Friday, August 17, 2007

Shipping line looking forward to calling on Rupert

COSCO, the China Ocean Shipping Company is getting ready to call on the “major new gateway” of Prince Rupert, taking advantage of the reduction in transit time and less congestion that the Port of Prince Rupert will offer.

Having signed a contract with the Port and Maher Terminals to utilize 25 per cent of the port’s annual capacity they are considering their options to secure more capacity as the port grows, in fact they have first refusal on any new capacity based on the ports anticipated growth.

The shipping company outlined the advantages of the Port in an article in Logistics Management, a trade paper for the world of shipping. The article was posted on the magazines website today.

COSCO ready to launch service at Port of Prince Rupert
Jeff Berman, Senior Editor Logistics Management
August 17, 2007

SECAUCUS, N.J.—The China Ocean Shipping Company (COSCO) said earlier this month that beginning during the fourth quarter of this year it will begin calling Maher Terminals new container terminal at the Port of Prince Rupert in British Columbia, Canada.

The company said it is the first ocean carrier to officially sign up with the Port of Prince Rupert, and it will provide shippers with “a major new gateway to and from the West Coast of North America and Asia,” as well as alleviate the congestion experienced by virtually all United States West Coast ports.

A COSCO spokesman told Logistics Management this initiative is a cooperative effort between Maher Terminals, the Port of Prince Rupert, and the Canadian National Railway Company (CN).
“[COSCO] have secured 25 percent of the port’s annual capacity, and have first refusal on new capacity as the port grows,” said the spokesman.” He added that importing and exporting out of the port is not new to COSCO, as they have been calling the break-bulk terminals there for several years.

Railroad collaboration:Under the terms of COSCO’s partnership with CN, the carriers will provide rail service from Prince Rupert to several North American-based markets, including Chicago, Memphis, Nashville, Detroit, Toronto, and Montreal, according to the spokesman. A COSCO statement added that this railroad partnership was created to give shippers access to CN’s on-dock, high-capacity, double-stack rail network.

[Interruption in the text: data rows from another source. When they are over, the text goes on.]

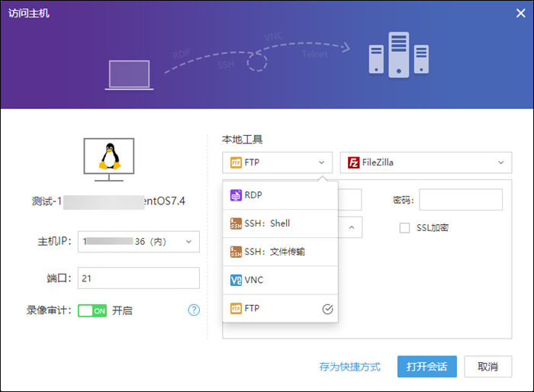The width and height of the screenshot is (534, 392).
Task: Click the SSH Shell terminal icon
Action: pyautogui.click(x=236, y=223)
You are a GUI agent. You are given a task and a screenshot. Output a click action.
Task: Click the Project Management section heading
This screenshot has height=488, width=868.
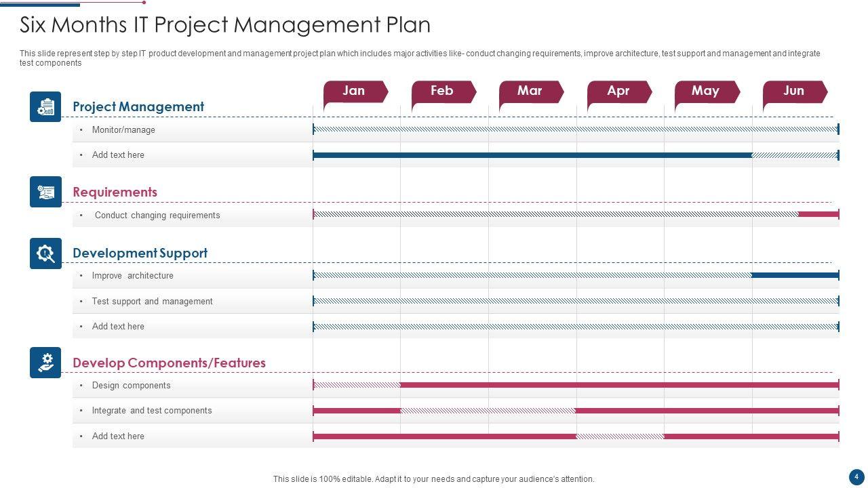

According to an article in the Memphis-based Commercial Appeal published in March, CN has invested approximately $140 million in port facilities in Prince Rupert, which will provide shippers with a shorter route across the Pacific Ocean and less congestion when moving freight into various North America markets. The article added that CN expects to be annually transferring 500,000 TEUs from ships docked at Prince Rupert.

Transit time reduction:COSCO added that the port provides exporters and importers with the shortest route between Asia and North America and North America’s deepest port, with a 1,295-foot berth and a 55-foot draft at mean low water (MLW).

The spokesman pointed out that this “shortest route” is in regards to the shortest time to market, as opposed to sea miles/ocean transit times.“

Shortest time to market is the true measure for shippers,” said the spokesman. “ At issue is how the lack of congestion at Prince Rupert speeds getting containers in and out of the port. The congestion in Southern California is well documented, after that it’s just a question of doing the math. Time saved for delivery to many Mid West destinations can be 2-3 days faster than when containers are delayed by the congestion in Southern California.”

Along with avoiding the congestion of West Coast ports, other benefits for shippers exporting and importing out of the port, said the spokesman, include new, higher capacity equipment, and quicker clearances. He also noted that the Port of Prince Rupert is strictly intermodal, eliminating any gate congestion.